> Prompt:
Set down all of the data again, character for character.

> Task inputs:
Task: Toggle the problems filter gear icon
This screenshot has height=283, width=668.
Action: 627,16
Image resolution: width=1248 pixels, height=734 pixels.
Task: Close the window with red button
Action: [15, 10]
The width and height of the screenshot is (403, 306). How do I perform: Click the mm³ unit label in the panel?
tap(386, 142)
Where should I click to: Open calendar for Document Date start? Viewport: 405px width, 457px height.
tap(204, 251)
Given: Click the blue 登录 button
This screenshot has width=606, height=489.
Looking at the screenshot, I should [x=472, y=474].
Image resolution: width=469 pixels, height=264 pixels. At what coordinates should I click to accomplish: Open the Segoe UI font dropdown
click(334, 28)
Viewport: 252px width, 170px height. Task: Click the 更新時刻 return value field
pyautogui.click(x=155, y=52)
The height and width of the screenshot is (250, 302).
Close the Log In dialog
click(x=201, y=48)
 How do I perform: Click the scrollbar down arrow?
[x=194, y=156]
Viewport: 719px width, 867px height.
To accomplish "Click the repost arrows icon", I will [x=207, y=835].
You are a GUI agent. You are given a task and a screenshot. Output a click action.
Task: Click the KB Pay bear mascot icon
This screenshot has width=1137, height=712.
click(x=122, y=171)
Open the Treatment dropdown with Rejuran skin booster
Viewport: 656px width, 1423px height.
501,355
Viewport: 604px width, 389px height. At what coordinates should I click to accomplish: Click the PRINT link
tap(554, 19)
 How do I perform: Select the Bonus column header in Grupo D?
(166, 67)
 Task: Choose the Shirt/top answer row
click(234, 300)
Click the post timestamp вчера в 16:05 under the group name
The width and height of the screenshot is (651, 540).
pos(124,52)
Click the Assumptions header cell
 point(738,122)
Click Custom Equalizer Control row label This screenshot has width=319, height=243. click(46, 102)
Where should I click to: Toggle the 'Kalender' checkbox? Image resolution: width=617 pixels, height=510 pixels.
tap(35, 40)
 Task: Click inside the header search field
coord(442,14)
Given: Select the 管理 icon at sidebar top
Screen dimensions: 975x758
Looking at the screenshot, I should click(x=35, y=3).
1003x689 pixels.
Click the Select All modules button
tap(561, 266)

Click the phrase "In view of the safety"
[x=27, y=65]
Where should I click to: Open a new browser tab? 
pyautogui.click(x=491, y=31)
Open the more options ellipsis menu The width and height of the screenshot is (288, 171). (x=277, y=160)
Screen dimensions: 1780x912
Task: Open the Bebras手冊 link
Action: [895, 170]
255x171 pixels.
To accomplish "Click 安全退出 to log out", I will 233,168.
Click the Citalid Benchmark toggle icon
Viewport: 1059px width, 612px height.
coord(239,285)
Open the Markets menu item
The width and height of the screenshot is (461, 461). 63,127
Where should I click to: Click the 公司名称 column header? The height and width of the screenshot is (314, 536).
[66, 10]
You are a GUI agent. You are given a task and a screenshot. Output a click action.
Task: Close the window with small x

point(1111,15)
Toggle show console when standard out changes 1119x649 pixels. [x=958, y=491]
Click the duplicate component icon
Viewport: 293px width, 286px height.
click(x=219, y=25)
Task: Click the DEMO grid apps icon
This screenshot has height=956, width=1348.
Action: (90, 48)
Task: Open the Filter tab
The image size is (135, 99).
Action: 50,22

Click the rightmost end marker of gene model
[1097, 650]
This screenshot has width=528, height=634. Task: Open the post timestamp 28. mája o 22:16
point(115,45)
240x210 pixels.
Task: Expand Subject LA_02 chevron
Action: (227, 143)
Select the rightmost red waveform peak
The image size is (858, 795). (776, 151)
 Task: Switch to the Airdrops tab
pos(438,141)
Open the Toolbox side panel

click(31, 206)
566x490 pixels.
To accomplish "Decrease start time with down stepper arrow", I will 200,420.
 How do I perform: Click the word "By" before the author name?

> Response below:
Task: Toggle the problems filter gear icon
This screenshot has height=283, width=668.
Action: 627,16
Image resolution: width=1248 pixels, height=734 pixels.
Task: Close the window with red button
Action: [15, 10]
The width and height of the screenshot is (403, 306). How do I perform: Click the mm³ unit label in the panel?
tap(386, 142)
Where should I click to: Open calendar for Document Date start? Viewport: 405px width, 457px height.
tap(204, 251)
Given: Click the blue 登录 button
This screenshot has width=606, height=489.
Looking at the screenshot, I should [x=472, y=474].
Image resolution: width=469 pixels, height=264 pixels. At what coordinates should I click to accomplish: Open the Segoe UI font dropdown
click(334, 28)
Viewport: 252px width, 170px height. Task: Click the 更新時刻 return value field
pyautogui.click(x=155, y=52)
The height and width of the screenshot is (250, 302).
Close the Log In dialog
click(x=201, y=48)
 How do I perform: Click the scrollbar down arrow?
[x=194, y=156]
Viewport: 719px width, 867px height.
To accomplish "Click the repost arrows icon", I will [x=207, y=835].
You are a GUI agent. You are given a task and a screenshot. Output a click action.
Task: Click the KB Pay bear mascot icon
This screenshot has width=1137, height=712.
click(x=122, y=171)
Open the Treatment dropdown with Rejuran skin booster
Viewport: 656px width, 1423px height.
501,355
Viewport: 604px width, 389px height. At what coordinates should I click to accomplish: Click the PRINT link
tap(554, 19)
 How do I perform: Select the Bonus column header in Grupo D?
(166, 67)
 Task: Choose the Shirt/top answer row
click(234, 300)
Click the post timestamp вчера в 16:05 under the group name
The width and height of the screenshot is (651, 540).
pos(124,52)
Click the Assumptions header cell
 point(738,122)
Click Custom Equalizer Control row label This screenshot has width=319, height=243. click(46, 102)
Where should I click to: Toggle the 'Kalender' checkbox? Image resolution: width=617 pixels, height=510 pixels.
tap(35, 40)
 Task: Click inside the header search field
coord(442,14)
Given: Select the 管理 icon at sidebar top
Screen dimensions: 975x758
Looking at the screenshot, I should click(x=35, y=3).
1003x689 pixels.
Click the Select All modules button
tap(561, 266)

Click the phrase "In view of the safety"
[x=27, y=65]
Where should I click to: Open a new browser tab? 
pyautogui.click(x=491, y=31)
Open the more options ellipsis menu The width and height of the screenshot is (288, 171). (x=277, y=160)
Screen dimensions: 1780x912
Task: Open the Bebras手冊 link
Action: [895, 170]
255x171 pixels.
To accomplish "Click 安全退出 to log out", I will 233,168.
Click the Citalid Benchmark toggle icon
Viewport: 1059px width, 612px height.
coord(239,285)
Open the Markets menu item
The width and height of the screenshot is (461, 461). 63,127
Where should I click to: Click the 公司名称 column header? The height and width of the screenshot is (314, 536).
[66, 10]
You are a GUI agent. You are given a task and a screenshot. Output a click action.
Task: Close the window with small x

point(1111,15)
Toggle show console when standard out changes 1119x649 pixels. [x=958, y=491]
Click the duplicate component icon
Viewport: 293px width, 286px height.
click(x=219, y=25)
Task: Click the DEMO grid apps icon
This screenshot has height=956, width=1348.
Action: (90, 48)
Task: Open the Filter tab
The image size is (135, 99).
Action: 50,22

Click the rightmost end marker of gene model
[1097, 650]
This screenshot has width=528, height=634. Task: Open the post timestamp 28. mája o 22:16
point(115,45)
240x210 pixels.
Task: Expand Subject LA_02 chevron
Action: (227, 143)
Select the rightmost red waveform peak
The image size is (858, 795). (776, 151)
 Task: Switch to the Airdrops tab
pos(438,141)
Open the Toolbox side panel

click(31, 206)
566x490 pixels.
To accomplish "Decrease start time with down stepper arrow", I will 200,420.
 How do I perform: Click the word "By" before the author name?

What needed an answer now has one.